Il nuovo Wait Indicator di Efpia segnala un aumento delle disuguaglianze nell’accesso ai farmaci innovativi in Europa. Quasi la metà dei medicinali non è disponibile ai pazienti europei e i tempi di accesso superano i 500 giorni

Si ampliano le disuguaglianze nell’accesso ai farmaci innovativi in Europa. È quanto emerge dal nuovo Wait Indicator 2026 della Federazione europea delle associazioni e delle industrie farmaceutiche (Efpia), il rapporto annuale che monitora disponibilità e tempi di accesso ai medicinali nei Paesi europei. L’analisi di quest’anno prende in esame 168 farmaci innovativi autorizzati tra il 2021 e il 2024 e restituisce un quadro di crescente frammentazione: il tempo medio di accesso per i pazienti europei è pari a 532 giorni, ma con differenze molto marcate tra gli Stati membri, dai 56 giorni della Germania ai 1.201 della Romania.
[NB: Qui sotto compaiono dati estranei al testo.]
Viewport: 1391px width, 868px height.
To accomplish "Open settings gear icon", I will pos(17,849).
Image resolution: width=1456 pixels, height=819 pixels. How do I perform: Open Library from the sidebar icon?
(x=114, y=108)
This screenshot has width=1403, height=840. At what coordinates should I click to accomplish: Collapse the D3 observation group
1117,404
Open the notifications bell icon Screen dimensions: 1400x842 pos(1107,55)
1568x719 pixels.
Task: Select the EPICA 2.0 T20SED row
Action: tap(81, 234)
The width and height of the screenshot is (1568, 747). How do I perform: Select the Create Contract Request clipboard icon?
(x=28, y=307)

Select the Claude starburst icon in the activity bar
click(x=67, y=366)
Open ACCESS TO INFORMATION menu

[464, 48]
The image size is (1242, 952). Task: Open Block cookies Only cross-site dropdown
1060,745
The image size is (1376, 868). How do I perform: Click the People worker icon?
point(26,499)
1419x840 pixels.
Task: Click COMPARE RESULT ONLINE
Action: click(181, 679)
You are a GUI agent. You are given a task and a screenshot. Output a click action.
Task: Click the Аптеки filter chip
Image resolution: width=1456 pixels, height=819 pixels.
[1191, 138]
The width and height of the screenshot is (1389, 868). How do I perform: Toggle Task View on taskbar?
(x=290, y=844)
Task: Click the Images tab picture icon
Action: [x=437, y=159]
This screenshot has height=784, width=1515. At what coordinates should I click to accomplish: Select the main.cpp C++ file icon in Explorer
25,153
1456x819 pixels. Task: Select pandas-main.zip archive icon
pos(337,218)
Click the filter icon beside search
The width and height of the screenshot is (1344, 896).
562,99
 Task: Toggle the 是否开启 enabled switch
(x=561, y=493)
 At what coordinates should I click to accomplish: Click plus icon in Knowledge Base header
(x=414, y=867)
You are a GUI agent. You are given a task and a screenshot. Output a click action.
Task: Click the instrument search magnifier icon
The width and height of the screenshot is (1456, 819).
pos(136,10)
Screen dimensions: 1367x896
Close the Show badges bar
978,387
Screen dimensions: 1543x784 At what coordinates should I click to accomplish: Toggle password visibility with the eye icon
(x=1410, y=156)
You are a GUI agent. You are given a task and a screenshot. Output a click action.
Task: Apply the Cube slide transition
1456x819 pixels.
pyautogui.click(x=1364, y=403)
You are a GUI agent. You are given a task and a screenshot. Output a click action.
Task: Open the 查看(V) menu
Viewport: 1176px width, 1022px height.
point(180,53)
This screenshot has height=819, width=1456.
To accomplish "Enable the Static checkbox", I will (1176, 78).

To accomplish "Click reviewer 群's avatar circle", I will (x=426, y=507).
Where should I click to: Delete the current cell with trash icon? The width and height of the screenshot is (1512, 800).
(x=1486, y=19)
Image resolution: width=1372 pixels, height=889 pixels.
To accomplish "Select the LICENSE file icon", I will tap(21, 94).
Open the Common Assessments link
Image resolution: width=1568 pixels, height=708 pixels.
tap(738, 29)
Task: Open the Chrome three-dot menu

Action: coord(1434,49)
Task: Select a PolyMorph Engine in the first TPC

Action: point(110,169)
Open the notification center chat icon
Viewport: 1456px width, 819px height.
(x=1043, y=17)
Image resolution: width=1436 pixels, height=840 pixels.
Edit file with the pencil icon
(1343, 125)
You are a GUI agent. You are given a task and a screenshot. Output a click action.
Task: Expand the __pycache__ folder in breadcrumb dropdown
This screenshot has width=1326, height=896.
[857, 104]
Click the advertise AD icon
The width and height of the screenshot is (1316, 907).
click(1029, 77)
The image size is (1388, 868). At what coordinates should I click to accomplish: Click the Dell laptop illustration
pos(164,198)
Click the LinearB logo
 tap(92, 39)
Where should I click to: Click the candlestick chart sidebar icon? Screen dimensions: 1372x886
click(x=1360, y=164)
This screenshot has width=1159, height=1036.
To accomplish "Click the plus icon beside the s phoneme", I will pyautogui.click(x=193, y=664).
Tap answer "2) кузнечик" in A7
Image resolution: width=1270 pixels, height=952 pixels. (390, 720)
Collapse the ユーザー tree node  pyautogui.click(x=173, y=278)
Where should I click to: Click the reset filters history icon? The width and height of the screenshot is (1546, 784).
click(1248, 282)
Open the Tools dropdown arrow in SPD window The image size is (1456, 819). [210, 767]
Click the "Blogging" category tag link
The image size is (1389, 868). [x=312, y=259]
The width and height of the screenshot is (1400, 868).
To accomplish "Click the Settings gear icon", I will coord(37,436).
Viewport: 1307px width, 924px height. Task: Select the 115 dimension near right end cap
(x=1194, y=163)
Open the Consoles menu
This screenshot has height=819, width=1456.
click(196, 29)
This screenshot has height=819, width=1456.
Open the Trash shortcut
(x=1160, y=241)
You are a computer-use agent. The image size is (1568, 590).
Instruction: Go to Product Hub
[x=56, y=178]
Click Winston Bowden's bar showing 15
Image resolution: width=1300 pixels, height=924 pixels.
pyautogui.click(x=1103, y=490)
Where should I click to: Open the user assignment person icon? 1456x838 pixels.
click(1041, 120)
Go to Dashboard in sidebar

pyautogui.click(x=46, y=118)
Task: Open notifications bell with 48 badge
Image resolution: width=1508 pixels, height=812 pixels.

Secondo il report, nel 2025 quasi la metà dei medicinali innovativi (49%) non risultava disponibile per i pazienti europei, mentre solo il 28% era pienamente accessibile attraverso i sistemi di rimborso pubblico, in netto calo rispetto al 42% registrato nel 2019. Crescono inoltre i casi di accesso limitato o soggetto a restrizioni, passati dal 6% al 17% nello stesso arco temporale.